2023/12/01

The Bitter Lesson about Engineers in a ChatGPT World

Author:: darren-mercari

, 2023/12/01

The Bitter Lesson about Engineers in a ChatGPT World

This post is for Day 1 of Mercari Advent Calendar 2023, brought to you by Darren from the Mercari Data Engine team.

Tomorrow’s article will be by Pratik, about a huge cost saving engineering initiative. Looking forward to it!

It’s been over a year since ChatGPT was released and we asked the question on every engineer’s mind, Do We Need Engineers in a ChatGPT World?. In this post, we will follow up on last year’s discussion and talk about how the development of large language models (LLMs) has changed the trajectory of engineering.

First off, we’re still here! Engineers are still engineering, and there seems to be no slowdown, but rather an acceleration of activity. We need more humans than ever!

What happened? Why didn’t the LLMs take all our jobs yet?
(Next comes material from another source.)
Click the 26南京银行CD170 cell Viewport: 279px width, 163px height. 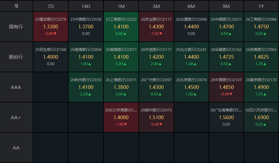[x=261, y=87]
In order to answer this question, it is useful to look backwards to the distant past of … 2019. In February of that year, GPT-2 was announced. It was a 1.5 billion parameter model that was able to generate fluent, coherent text from a simple auto-regressive completion pre-training regime. A month later, famed computer scientist Richard Sutton wrote a post titled “The Bitter Lesson” about his conclusions from looking at more than half a century of AI research. It states that “the biggest lesson that can be read from 70 years of AI research is that general methods that leverage computation are ultimately the most effective, and by a large margin.” The reason this lesson is “bitter” is that computer scientists often feel compelled to imbue systems with their own knowledge. But, over the long run, models that simply use a great deal of training data to learn the important patterns on their own almost always end up outperforming the hand coded systems.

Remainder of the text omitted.